Today, I baked Pistachio Shortbread from the recipe files of King Arthur Flour.  Interestingly, I've discovered once you crossed over to the "dark side" and used a mix ( Unbelieveable Cinnamon Buns), I wasn't the least bit guilty in buying a package of Jell-O Pistachio Pudding to put in the shortbread as called for. Now, I know what you're thinking...shortbread isn't Irish, and you're right.  It dates back as early as the 12th Century and is often attributed to Mary, Queen of the Scots in the 16th Century.  It was expensive to make and reserved as luxury for special occasions like Christmas, Hogmanay (Scottish New Year's Eve) and weddings.  I chose this recipe, mainly for the bright green color that comes from the pudding mix, and the fact it was baked for special occasions.  The occasion today is my March Give-Away of yes, another apron!  Green is the color of the month and this recipe and apron represents that theme.

Also, just in case you don't have the Luck of the Irish on your side, everytime you comment on a posting for the month of March, I will put a slip of paper with your name in the box and you will have a better odds to be chosen. It will be like the Irish Sweepstakes! 

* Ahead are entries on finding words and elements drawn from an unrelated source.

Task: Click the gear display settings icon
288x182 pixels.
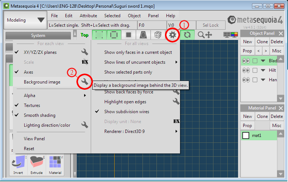Action: (x=173, y=35)
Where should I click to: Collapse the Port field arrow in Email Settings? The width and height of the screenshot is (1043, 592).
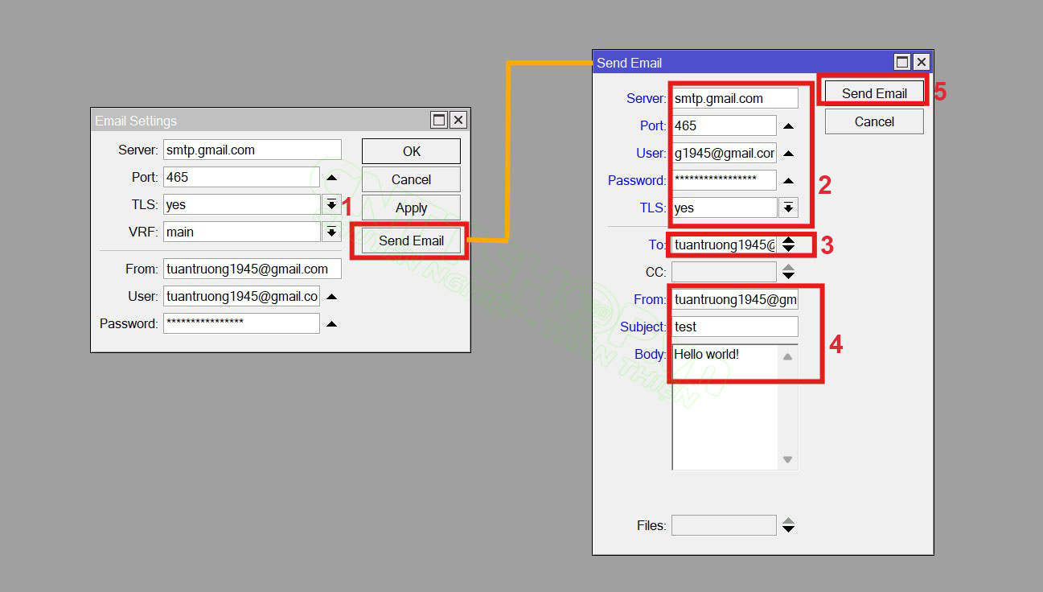point(331,178)
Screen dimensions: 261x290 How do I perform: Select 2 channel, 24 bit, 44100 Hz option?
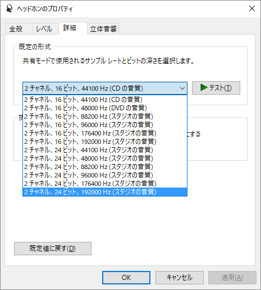point(105,150)
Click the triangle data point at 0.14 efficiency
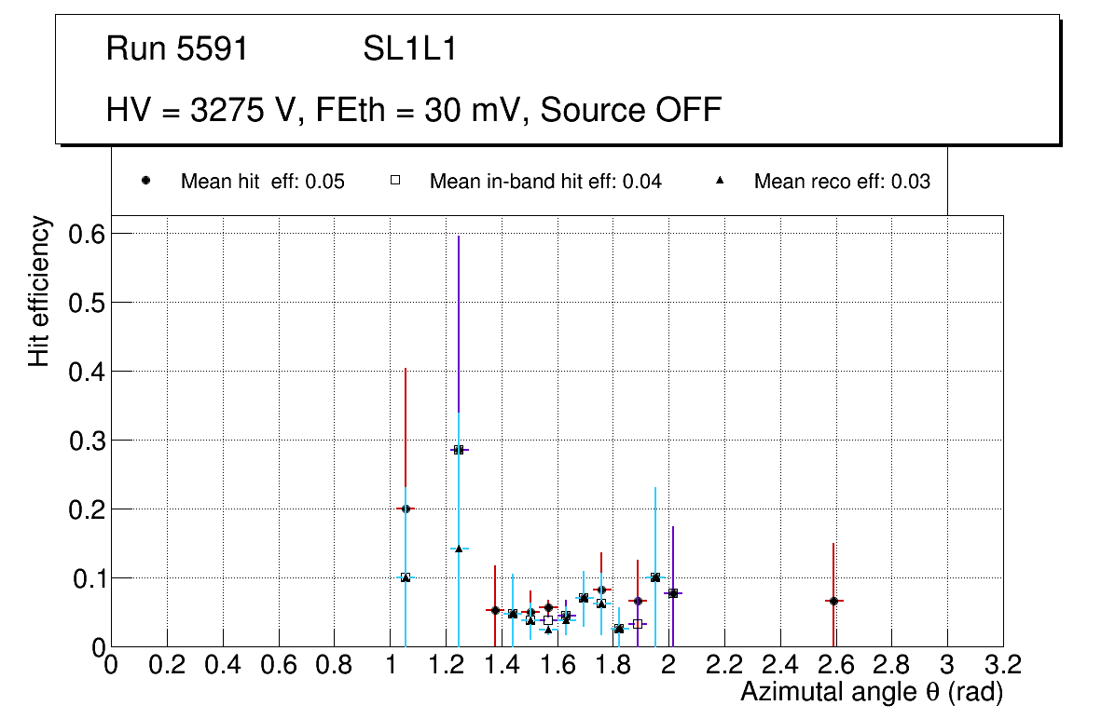This screenshot has height=719, width=1115. pos(459,549)
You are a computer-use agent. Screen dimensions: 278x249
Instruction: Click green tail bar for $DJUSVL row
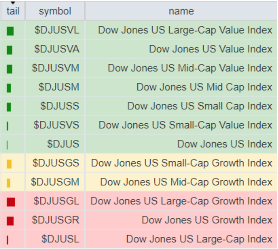(x=10, y=31)
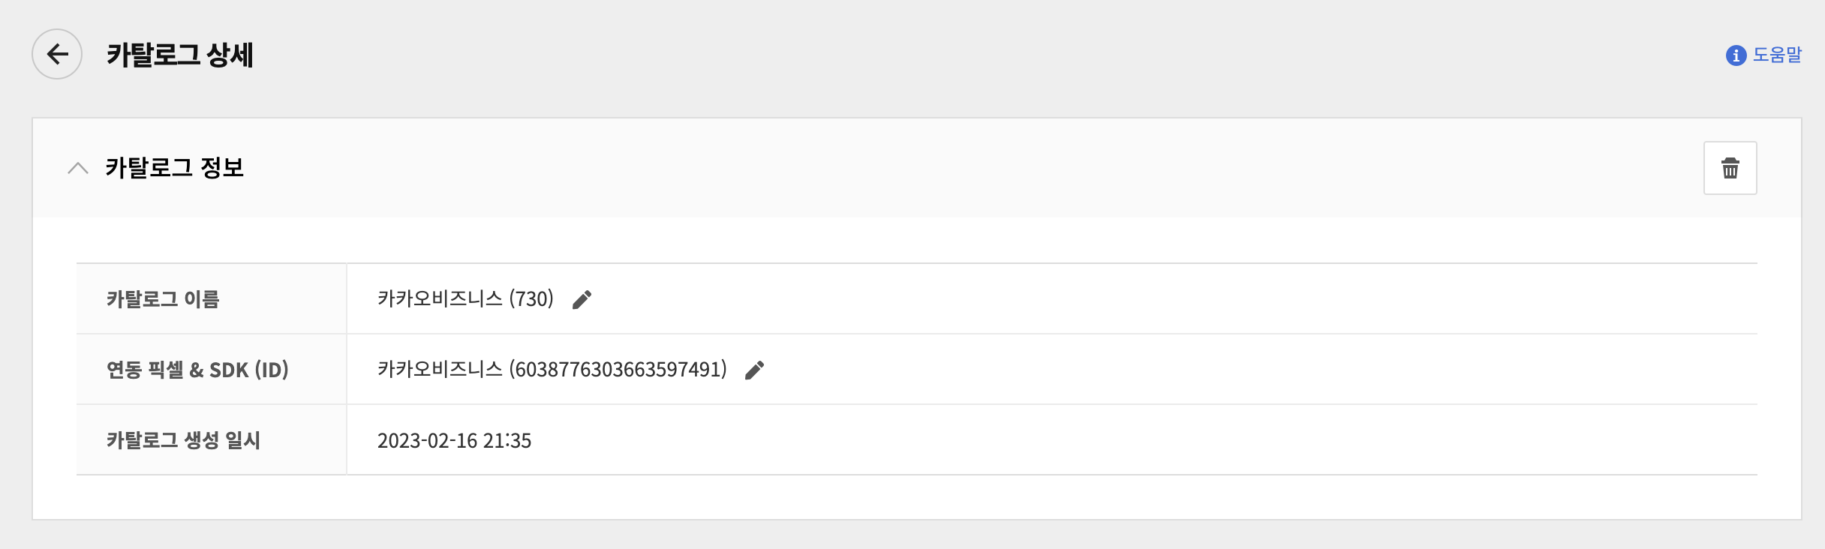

I will, however, give you my original recipe for shortbread. It took a lot of research and practice to come up with one that would please my father-in-law, who had asked me, shortly after our wedding..."can you bake shortbread?"  I guess I'm glad that wasn't a pre-requisite for marrying into the family, but a bonus for them.  My husband's grandfather was born in Edinborough, Scotland and came to America when he was 16.  I'm glad I brought a smile on "Dad's" face when he tasted my version.  Enjoy!

Traditional Shortbread
2/3 cup unsalted butter, at room temperature
1/4 cup rice flour
1/3 cup superfine sugar
1 1/2 cups all-purpose flour

Preheat oven 300F-degrees.  Lightly spray a 8" or 9" round pan with vegetable oil spray.  Beat sugar and butter until fluffy.  Add the rice and all-purpose flour and stir or mix with your hands.  Pat the dough into the round pan (or use a "shortbread mold").  Sprinkle some additional sugar on top. Prick the surface with a fork and score with a knife.  Bake for 30-35 minutes until the edges are golden brown.  Immediately, turn shortbread out on a surface to cool and cut through the score lines.  Cool 10 minutes before eating.


  1. I love this shortbread recipe--simple and delicious. By the way, I love my family and our heritage, but that picture of your great grandmother has always scared me. It's a little shocking--especially because they were probably, like, 30 years old! ha..ha..ha

  2. I love your table spread...I wore the apron you
    made me last night and I love it. The fabric
    here is very pretty and I like the recipe idea. I've
    only ever used the jello pistachio pudding mix
    to make that jello pie with cool whip.

  3. I am so excited to try this recipe. I love shortbread and it seems like an easier recipe to try. :)

  4. This shortbread looks like something Matty would go crazy for... I think I'll have to make it for him. :)

  5. Actually, Kel, they were in their 60s; almost my age now!